Recently the UvA and HvA have been under cybernetic attack. While that might sound threatening, the fact that we don’t have much news on the subject is something to be glad about. In the next lines, we’ll look at the situation we find ourselves in now, and what contributed to its slow development.
The cyberattack might not be news to you at this point, as the UvA has done a lot to notify and advise students to change their UvANetID passwords. But let’s take a look at how this situation has unfolded and why isn’t it over yet and how that is something unexpectedly good.
Acknowledging Your Own Faults and Doing Better.
Two students of the Master System and Network Engineering at the University of Amsterdam […] have discovered several vulnerabilities in the system which gained them access to more than 10,000 live user accounts.

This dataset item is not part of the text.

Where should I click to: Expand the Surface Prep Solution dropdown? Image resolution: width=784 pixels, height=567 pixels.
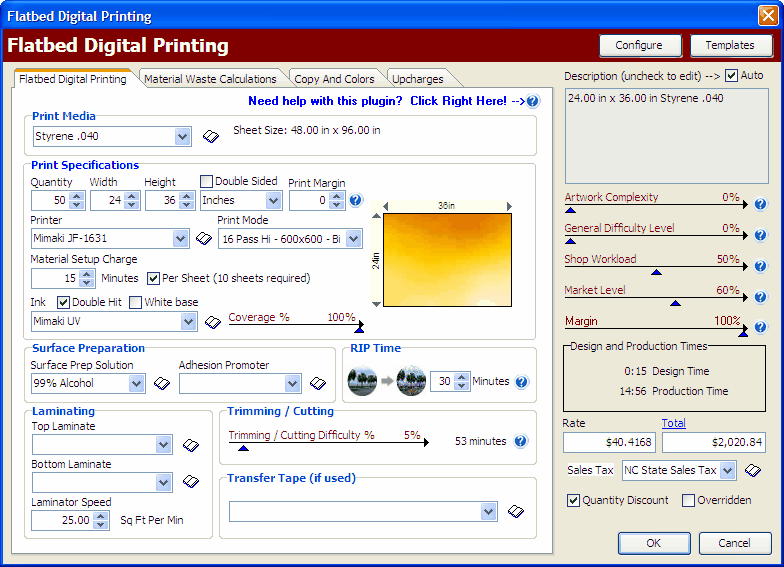coord(136,384)
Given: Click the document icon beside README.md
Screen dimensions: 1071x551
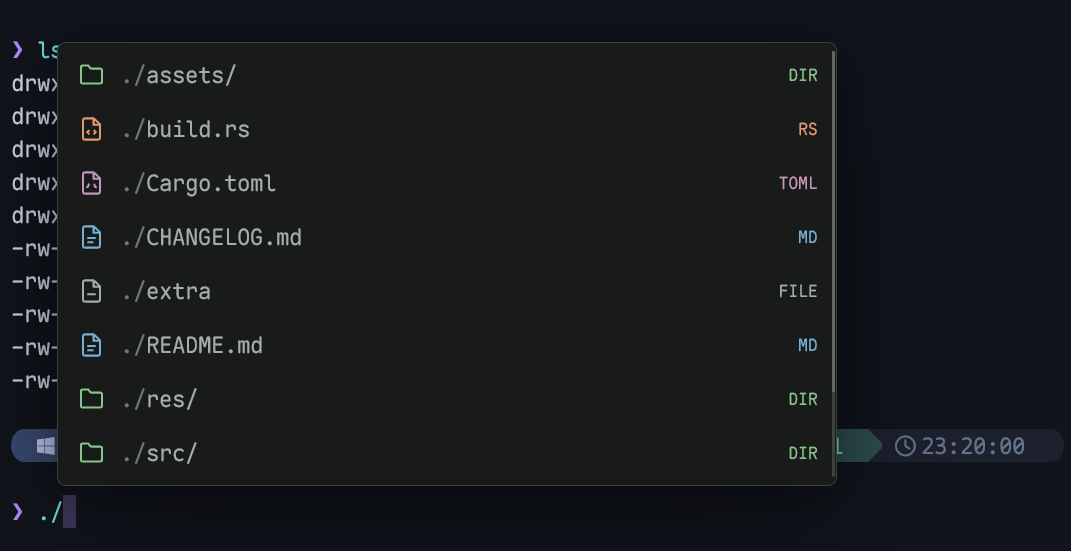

While the cyberattack started in the second week of February 2021, we need to go back to 2016 when two students of the Master System and Network Engineering at the University of Amsterdam conducted a security review of the Blackboard implementation at the UvA. They have discovered several vulnerabilities in the system which gained them access to more than 10,000 live user accounts.
As this study was documented and conducted with the accord of the university, the Board of UvA’s ICT services could take account of these vulnerabilities and create a cyber secure network for all of the students and staff accessing the Blackboard platform. However, they weren’t that quick to fix all of these issues, as the blog post accompanying the report of the Master students mentions in their timeline: “26 September 2016: UvA claims to have fixed stuff, turns out (almost) everything is still possible”.
Learning From the Mistakes of Others.
Our web surfing takes us now to the day before Christmas Eve of 2019. What happened then? Oh, nothing! Just a massive cyberattack on the University of Maastricht. Responsible for this attack was ransomware hackers who have successfully put a halt to research and education at the institution, which forced the university to pay 200.000 €.
While this could have been covered up, at least to some extent to ‘save face’, that’s usually not the way dutch universities roll, and the University of Maastricht is no different. They have been extremely transparent in their attempts at “removing the direct disruptions to rebuilding the services to students, academic staff and support staff”, by posting daily updates on the university’s website and by later publishing a report encompassing all of the damage that has been done to their systems and all the work done to repair that damage. Their motivation for this transparency is the desire of the University of Maastricht to “play its part in increasing digital security”.
How Does That All Come Together?
The Internet current washes more familiar shores as we return to the present year at the University of Amsterdam. The ongoing cyber attack has likely started on the 17th of February, making this the 3rd week that students have seen the now too familiar warning to change their passwords.
Still, there have not been any updates on the UvA’s website since the 24th of February. As mentioned in a previous statement, the university cannot give out any background information on the situation, as there is an ongoing investigation.
What we do know so far is that the professional hackers looking for financial gain are culpable for this attack and that no ransom has been formally claimed yet.
In the case of the Maastricht cyberattack, things were over and done in a week after the hacking occurred. So this ongoing limbo and lack of information, unpleasant as it might be, is a sign that the fight is not lost yet. No update is still an update that things have not gotten worse.
That is all due to the preparedness of the emergency response team and the ability of the Board of UvA’s ICT services to learn from the vulnerabilities of their own systems and others’.